Marolt: A test that should never be graded
Roger This
This is not an exercise in finger-pointing. Rather, it is intended that all fingers be held together on both hands with palms together praying that poor decisions do not lead to tragic consequences.
So that this won’t be linked to actual events or people, I use two hypothetical characters to make my points. The first I’ll call “Me” and the second, “You.”
You and Me have been drinking. Neither is fit to drive, but their car door seems easier to open than a pocket from which to pull a cellphone or a few bucks for a cab. They both get into the car.
Answer the following questions. We’ll discuss the answers at the end:
1. Who has made the worse decision?
a. Me
b. You
c. Both made horrible decisions
2. Now, let’s say You gets into the driver’s seat and Me in the passenger’s. Now who has made the worse decision?
a. Me
b. You
c. It’s a tie
3. Let’s switch the fact pattern a little. Suppose that You is drunk and Me is sober. You takes the wheel and Me politely obliges. Who has made the worse decision now?
a. Me
b. You
c. Neither has acted smartly
4. Reverse it now, Me is drunk and moves to the passenger side and sober You drives, but Me forgets to fasten his seatbelt. Who is not acting smartly?
a. You, for not insisting all passengers buckle up as required bylaw
b.
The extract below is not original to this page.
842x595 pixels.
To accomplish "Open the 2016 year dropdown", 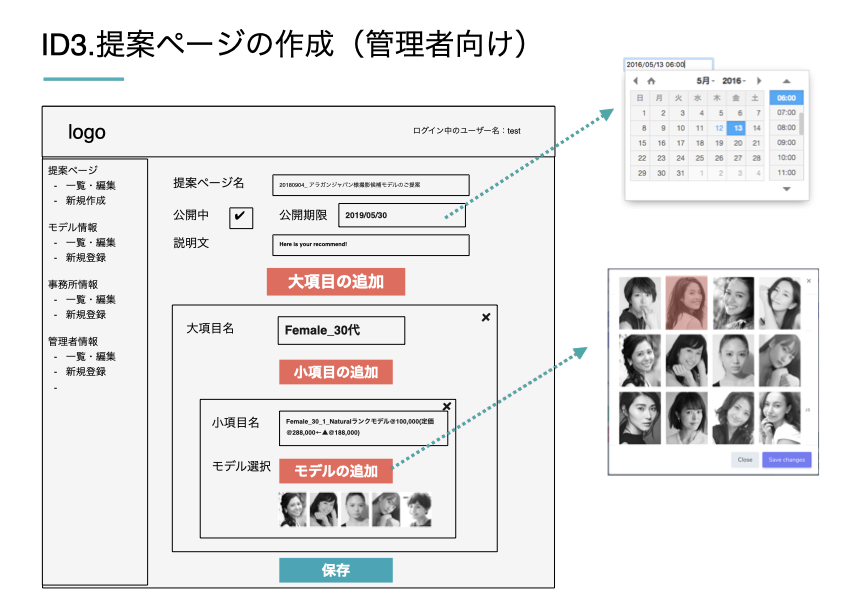I will (735, 81).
Me, for being forgetful in his your current state
c. This is a tough call
5. Regrettably, this last scenario is the worst imaginable. You and Me end up in a horrific traffic accident and Me is critically injured. Does this change the answers to any of the questions above?
a. Yes
b. No
6. Who suffers the most as a result of this tragedy?
a. Me
b. You
c. Everyone who loves either or both of them
Ready for grading? For question 1 the answer is obviously C, because both You and Me have made horrible decisions to be anywhere near an automobile after imbibing. Mercifully, we are grading this test on the curve and, sadly, the average adult has been in this predicament and entered the automobile, too. Accordingly, there are no points taken away, no matter how you answered.
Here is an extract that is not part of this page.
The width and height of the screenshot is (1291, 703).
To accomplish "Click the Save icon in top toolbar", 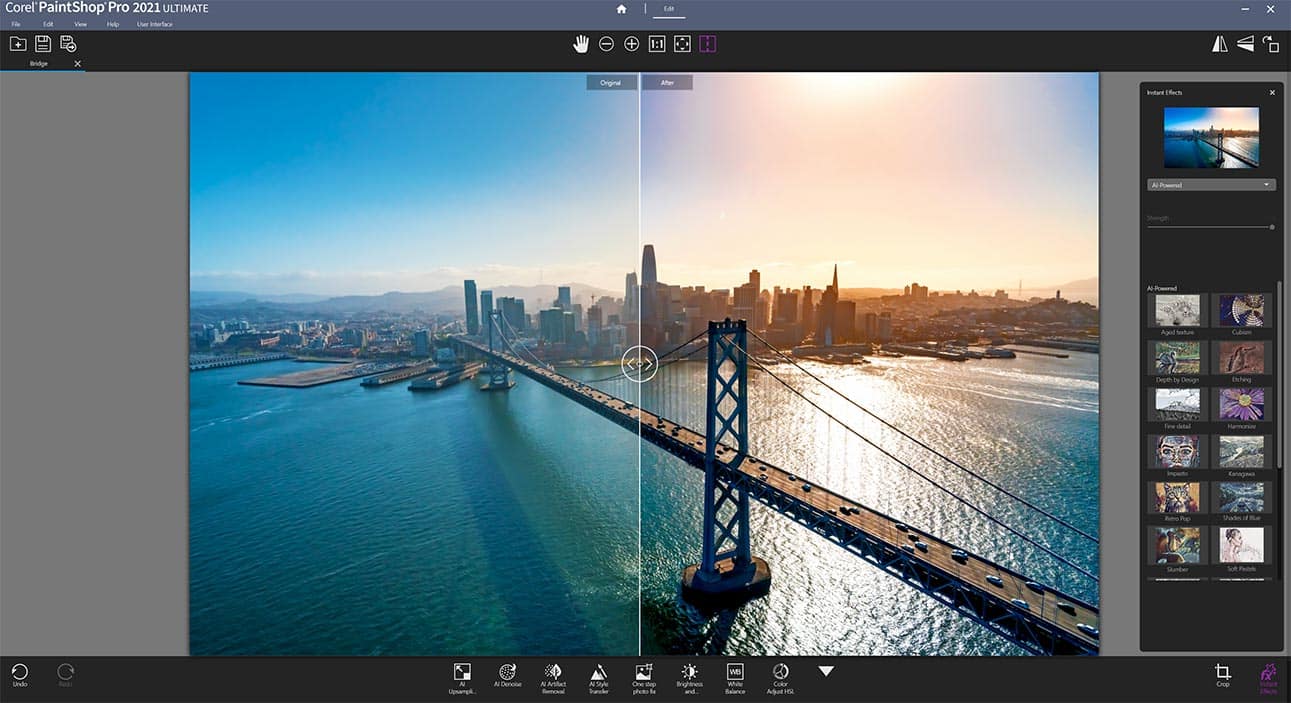I will point(43,44).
The answer to question 2 is more complex. You makes a really bad choice to drive while drunk. But Me has not chosen wisely, either. One could argue that Me actually made the worse decision. Me might have trusted any outcome to his own skills as a drunken driver instead of handing that over to another. Again, we will not take off points for any answer.
Question 3 is a bugger. You drunk in the driver’s seat is definitely troublesome, but Me sober in the passenger side is not blameless. Me, having sober judgment, might be held to a higher standard for allowing You to drive them both. We must be an easy grader here, too, I’m afraid.
The fourth question is an awful one. You, the sober, is the right choice for designated driver, but Me should fasten his seatbelt. Likewise, You is responsible for his passengers complying with the law. No answer on this question shouldn’t be scrutinized severely.
Question 5 is harsh. Unfortunately, we cannot be lenient on grading it, because the answer is clear. What happens after poor judgments are made that do not transform the original decisions made in the moment to be better or worse after the fact? To wit — if a person drives while drunk and makes it home safely, does that mean their decision to drive home drunk was a good one? Of course not! What happens after poor decisions are made basically comes down to luck — dumb luck if alcohol is involved.
Question 6 is our last and, if you struggled with it, I’m glad, because it is impossible to answer. In a case such as this, there are obvious physical injuries and less obvious emotional ones, too. They are excruciatingly painful in different ways. Both can last a lifetime. Nobody can predict how anyone might react to tragedy. We cope in our own ways. As we all know, too, it is oftentimes more painful to watch a loved one suffer than it would be to take on their overwhelming burdens ourselves.
In an instance such as we have described, there is far too much blame for all involved to bear, but what there seems always to be lacking and what could actually help the most is compassion. The only way to make this unchangeable outcome better is to start divvying that up abundantly to all.